A Critical vulnerability discovered in Mozilla’s popular Bugzilla bug-tracking software, used by hundreds of thousands of prominent software organizations, could potentially expose details of their non-public security vulnerabilities to the Hackers.

So it’s time for developers and organizations that use Bugzilla open source bug tracking system to upgrade to the latest patched versions – namely 5.0.1, 4.4.10, or 4.2.15.

Bugzilla is a vulnerability database used by Mozilla as well as many open-source projects and private organizations. Besides patched flaws, these databases also contain sensitive information related to unpatched vulnerabilities reported to organizations.

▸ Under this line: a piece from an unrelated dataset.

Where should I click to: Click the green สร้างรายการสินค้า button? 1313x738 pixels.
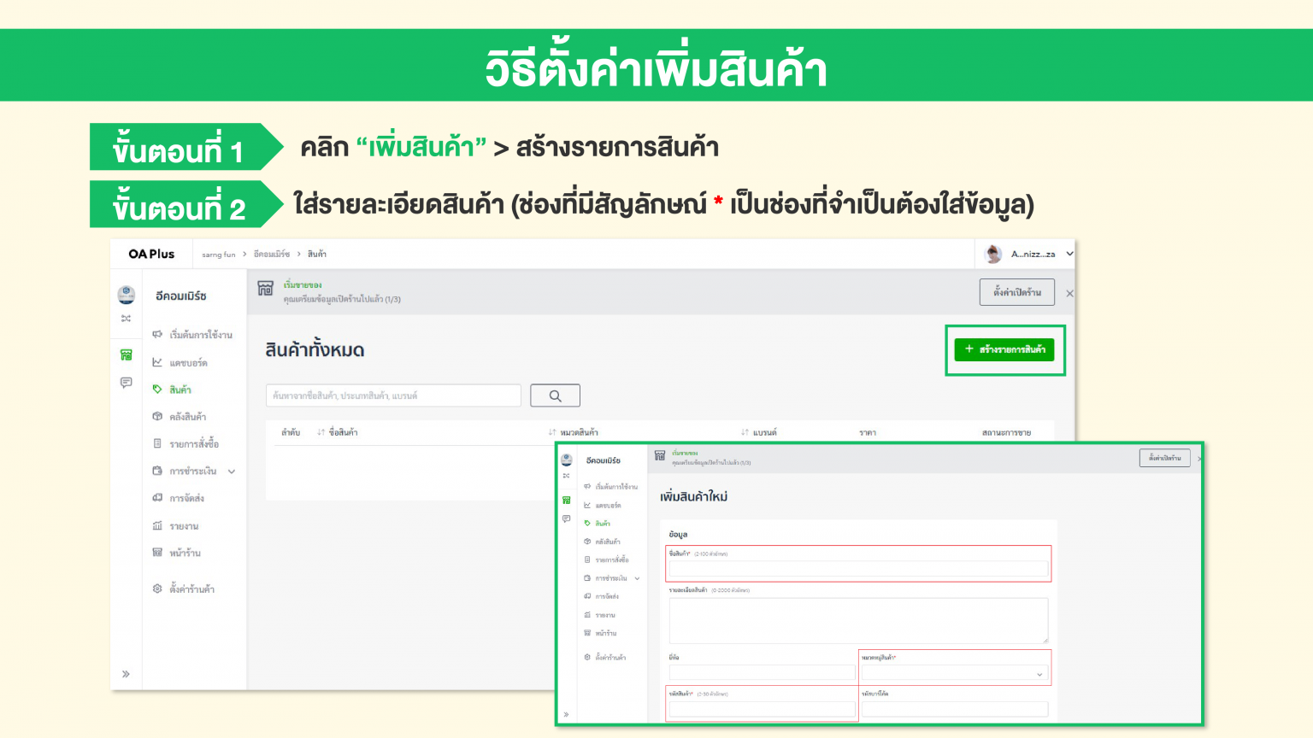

Unfortunately, the researchers at security firm PerimeterX have discovered a vulnerability (CVE-2015-4499) in Bugzilla’s email-based permissions process that allowed them to gain high-level permissions on Bugzilla.

As a result, it is potentially possible for an attacker to easily access unpatched bugs in your database, which could then be exploited to attack affected pieces of software on people’s computers before security patches are released.

So, anyone who uses Bugzilla and its email-based permissions is affected, including popular free software projects such as Apache Project, LibreOffice and Red Hat.

Incredibly Easy to Exploit

According to the researchers, the vulnerability is “incredibly easy to exploit.” To exploit the vulnerability, all an attacker need is to register for a regular account via email and trick the system into believing that the attacker is part of a privileged domain.

This causes the system into believing that the attacker is part of a privileged domain and grant domain-specific permissions.

> **_“The implications of this vulnerability are severe,” _**PerimeterX’s security researcher Netanel Rubin wrote in a blog post. _“It could allow an attacker to access undisclosed security vulnerabilities in hundreds of products… Imagine the hundreds or thousands of zero-days and other security vulnerabilities that could potentially be exposed.” _

Rubin said the flaw was tested on Mozilla’s Bugzilla.mozilla.org and found that all Perl-based Bugzilla versions, including 2.0 to 4.2.14, 4.3.1 to 4.4.9, 4.5.1 to 5.0, were vulnerable at the time of the report.

It’s not clear whether the Bugzilla vulnerability has been used by malicious hackers to gain access to more unpatched vulnerabilities.